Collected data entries
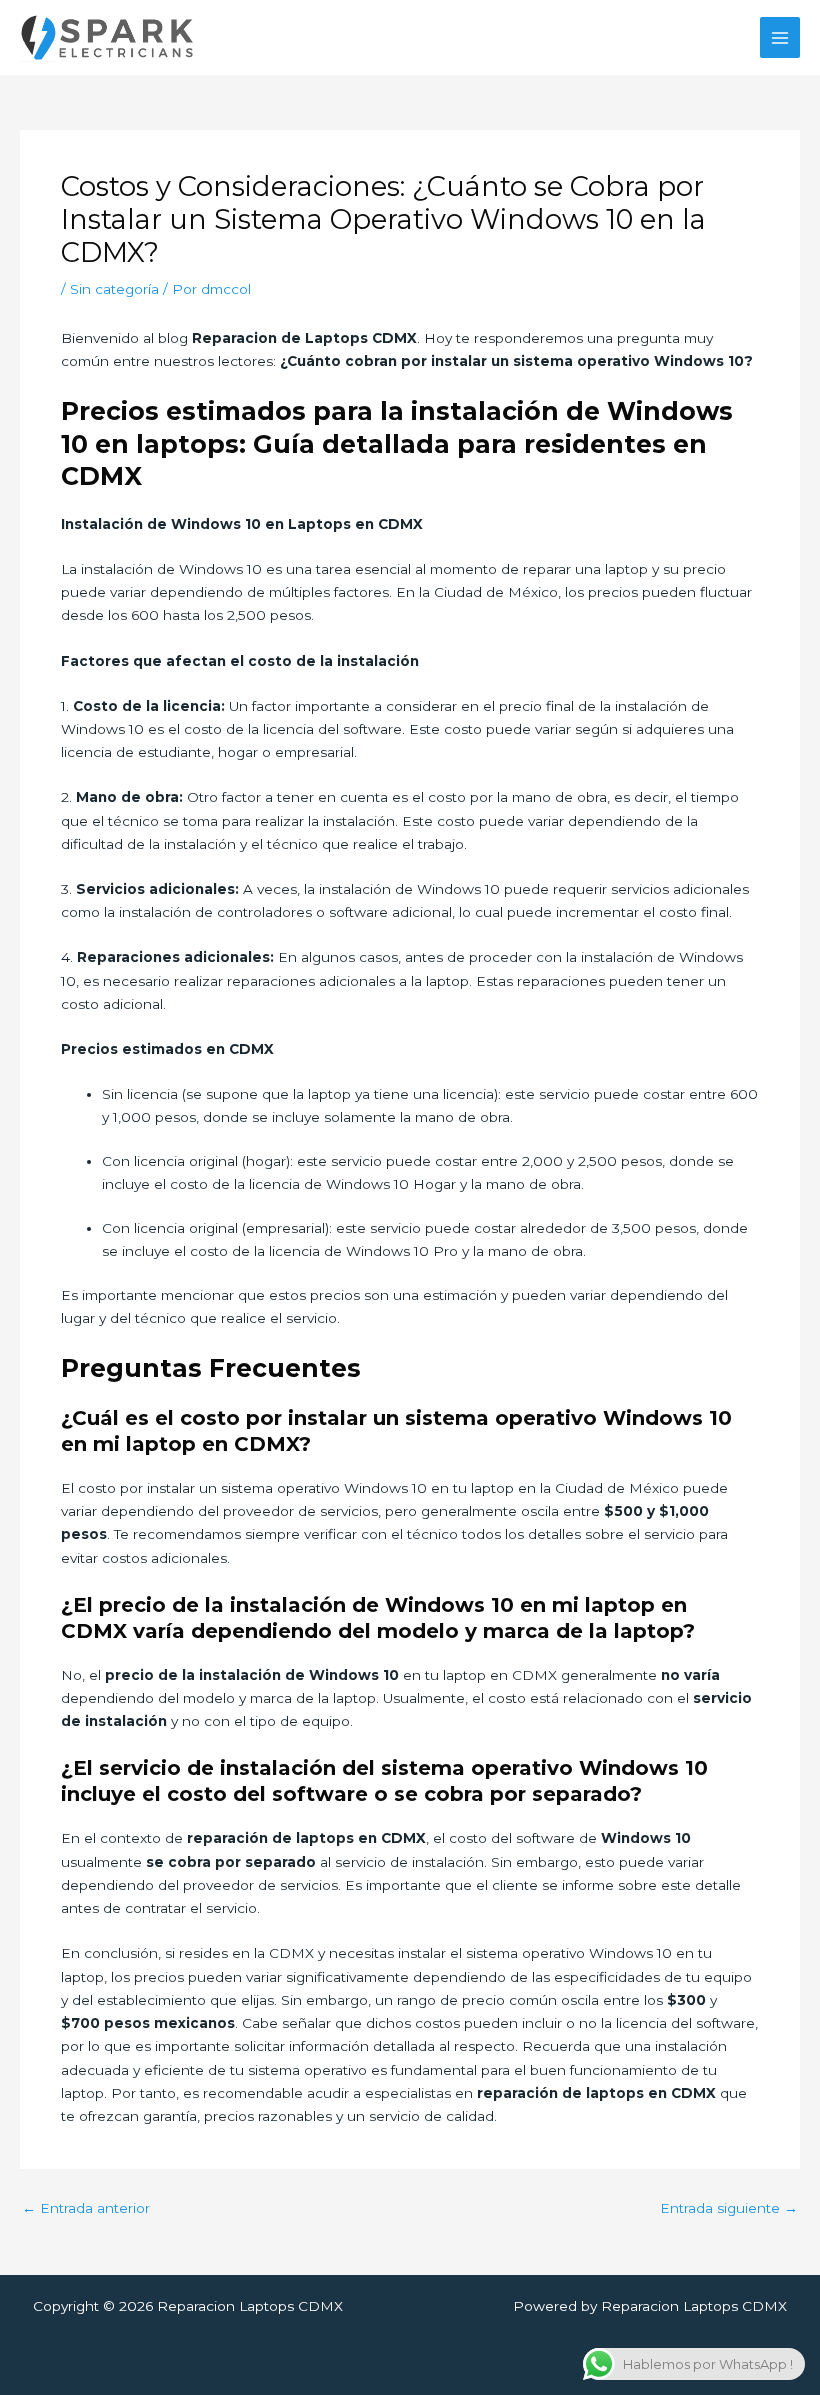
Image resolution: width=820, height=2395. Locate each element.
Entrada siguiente (729, 2209)
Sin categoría (114, 289)
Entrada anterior (86, 2209)
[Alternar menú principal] (780, 37)
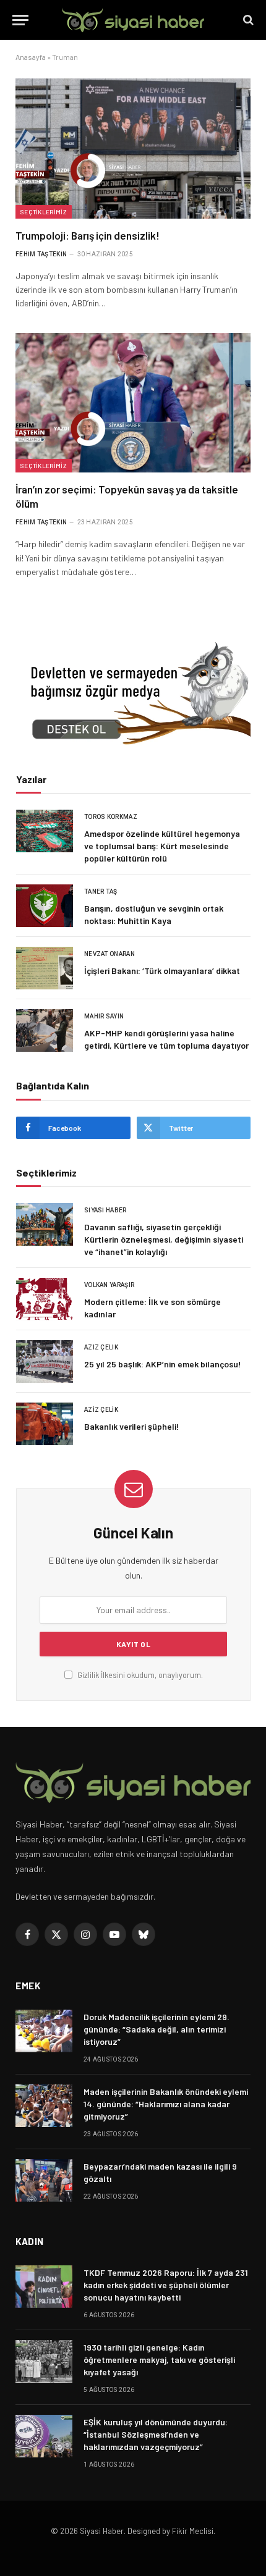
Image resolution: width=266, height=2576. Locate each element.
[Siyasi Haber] (133, 20)
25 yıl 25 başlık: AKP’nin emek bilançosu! (162, 1364)
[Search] (247, 20)
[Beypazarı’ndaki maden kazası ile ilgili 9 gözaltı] (43, 2180)
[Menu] (20, 20)
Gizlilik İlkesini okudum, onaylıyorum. (139, 1675)
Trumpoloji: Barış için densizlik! (87, 235)
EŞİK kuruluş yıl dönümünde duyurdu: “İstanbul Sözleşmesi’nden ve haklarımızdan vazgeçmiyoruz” (156, 2434)
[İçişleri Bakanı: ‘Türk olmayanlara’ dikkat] (44, 968)
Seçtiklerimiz (43, 212)
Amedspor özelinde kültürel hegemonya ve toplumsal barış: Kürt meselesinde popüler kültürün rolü (162, 845)
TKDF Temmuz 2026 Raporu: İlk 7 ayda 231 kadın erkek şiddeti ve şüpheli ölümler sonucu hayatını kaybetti (166, 2284)
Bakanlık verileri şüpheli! (131, 1426)
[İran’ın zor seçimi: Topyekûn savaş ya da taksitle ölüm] (133, 402)
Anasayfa (30, 56)
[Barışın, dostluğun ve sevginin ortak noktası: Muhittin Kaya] (44, 905)
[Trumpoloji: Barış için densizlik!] (133, 148)
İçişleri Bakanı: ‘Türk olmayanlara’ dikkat (162, 970)
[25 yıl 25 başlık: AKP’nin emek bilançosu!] (44, 1361)
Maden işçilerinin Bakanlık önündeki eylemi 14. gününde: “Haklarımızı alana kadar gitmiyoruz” (166, 2103)
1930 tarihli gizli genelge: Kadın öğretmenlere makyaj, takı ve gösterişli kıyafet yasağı (159, 2359)
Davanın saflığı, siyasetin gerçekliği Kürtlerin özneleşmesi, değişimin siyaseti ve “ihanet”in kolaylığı (163, 1239)
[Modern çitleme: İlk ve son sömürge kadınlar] (44, 1299)
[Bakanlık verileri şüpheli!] (44, 1424)
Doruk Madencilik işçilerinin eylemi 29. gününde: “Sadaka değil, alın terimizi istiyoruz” (157, 2029)
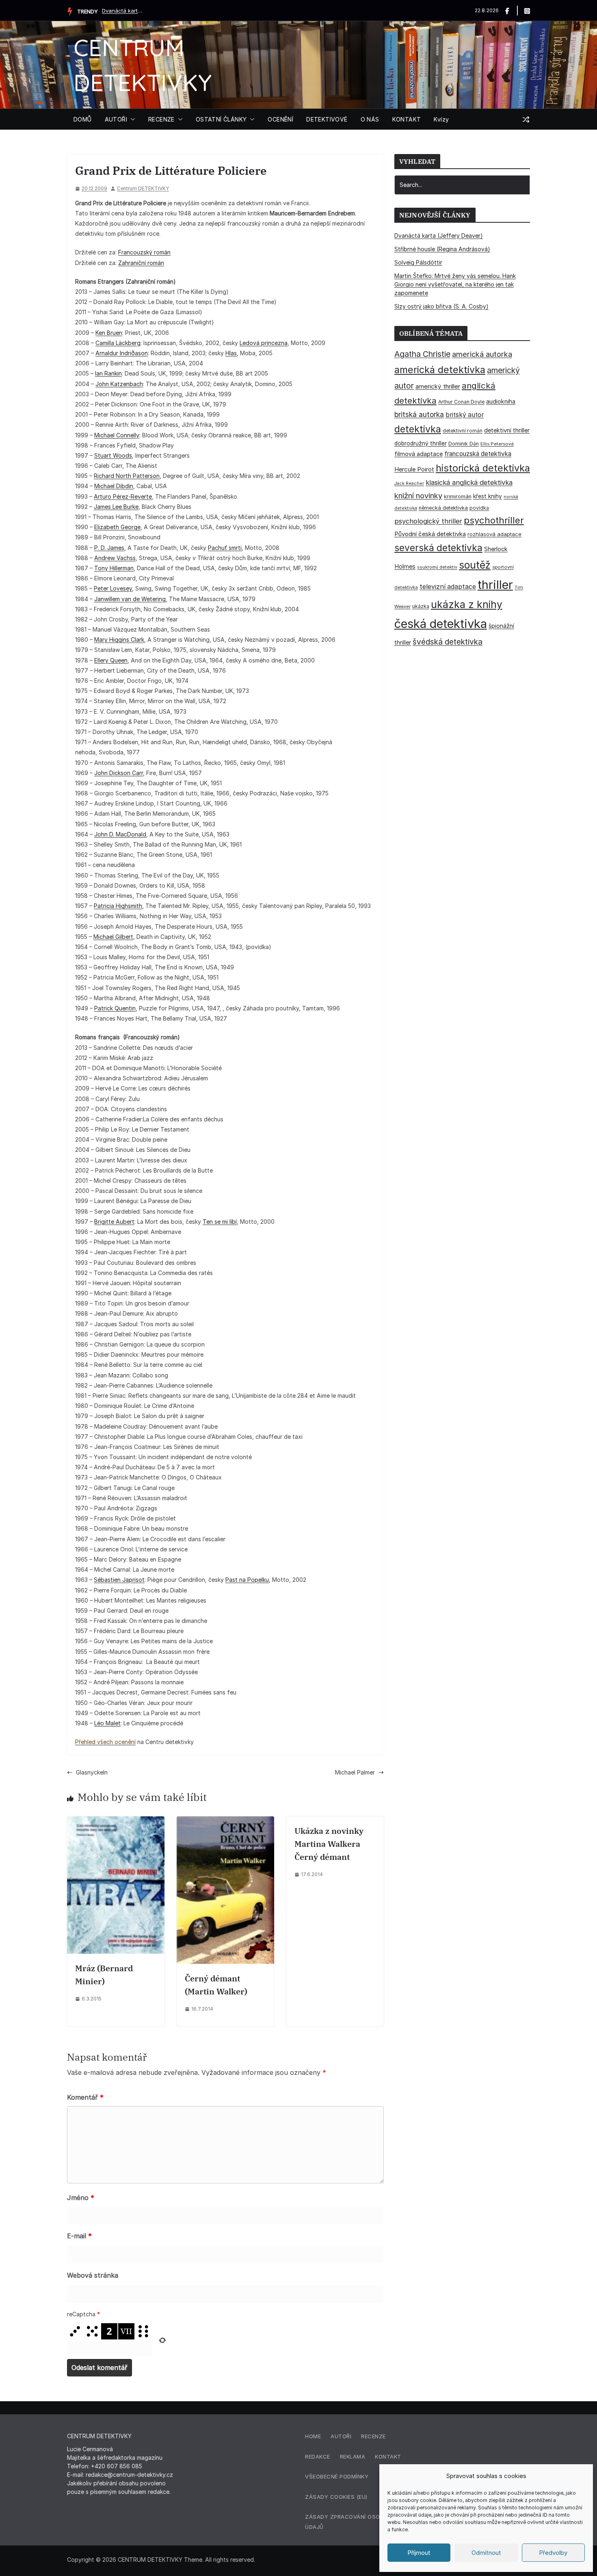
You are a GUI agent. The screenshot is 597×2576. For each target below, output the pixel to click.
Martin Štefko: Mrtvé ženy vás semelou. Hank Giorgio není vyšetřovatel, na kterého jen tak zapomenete (455, 284)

• **PROBLEM REQUIREMENTS**:
A verbatim copy of the data, pictures removed, is the expected result.

• **SOLUTION BELOW**:
Image resolution: width=820, height=2395. Locate each element.
Entrada siguiente (729, 2209)
Sin categoría (114, 289)
Entrada anterior (86, 2209)
[Alternar menú principal] (780, 37)
Image resolution: width=266, height=2576. Locate each element.
[Siyasi Haber] (133, 20)
25 yıl 25 başlık: AKP’nin emek bilançosu! (162, 1364)
[Search] (247, 20)
[Beypazarı’ndaki maden kazası ile ilgili 9 gözaltı] (43, 2180)
[Menu] (20, 20)
Gizlilik İlkesini okudum, onaylıyorum. (139, 1675)
Trumpoloji: Barış için densizlik! (87, 235)
EŞİK kuruluş yıl dönümünde duyurdu: “İstanbul Sözleşmesi’nden ve haklarımızdan vazgeçmiyoruz” (156, 2434)
[İçişleri Bakanı: ‘Türk olmayanlara’ dikkat] (44, 968)
Seçtiklerimiz (43, 212)
Amedspor özelinde kültürel hegemonya ve toplumsal barış: Kürt meselesinde popüler kültürün rolü (162, 845)
TKDF Temmuz 2026 Raporu: İlk 7 ayda 231 kadın erkek şiddeti ve şüpheli ölümler sonucu hayatını kaybetti (166, 2284)
Bakanlık verileri şüpheli! (131, 1426)
[İran’ın zor seçimi: Topyekûn savaş ya da taksitle ölüm] (133, 402)
Anasayfa (30, 56)
[Barışın, dostluğun ve sevginin ortak noktası: Muhittin Kaya] (44, 905)
[Trumpoloji: Barış için densizlik!] (133, 148)
İçişleri Bakanı: ‘Türk olmayanlara’ dikkat (162, 970)
[25 yıl 25 başlık: AKP’nin emek bilançosu!] (44, 1361)
Maden işçilerinin Bakanlık önündeki eylemi 14. gününde: “Haklarımızı alana kadar gitmiyoruz” (166, 2103)
1930 tarihli gizli genelge: Kadın öğretmenlere makyaj, takı ve gösterişli kıyafet yasağı (159, 2359)
Davanın saflığı, siyasetin gerçekliği Kürtlerin özneleşmesi, değişimin siyaseti ve “ihanet”in kolaylığı (163, 1239)
[Modern çitleme: İlk ve son sömürge kadınlar] (44, 1299)
[Bakanlık verileri şüpheli!] (44, 1424)
Doruk Madencilik işçilerinin eylemi 29. gününde: “Sadaka değil, alın terimizi istiyoruz” (157, 2029)
You are a GUI agent. The screenshot is 597×2576. For each target below, output the pixel to click.
Martin Štefko: Mrtvé ženy vás semelou. Hank Giorgio není vyšetřovatel, na kterého jen tak zapomenete (455, 284)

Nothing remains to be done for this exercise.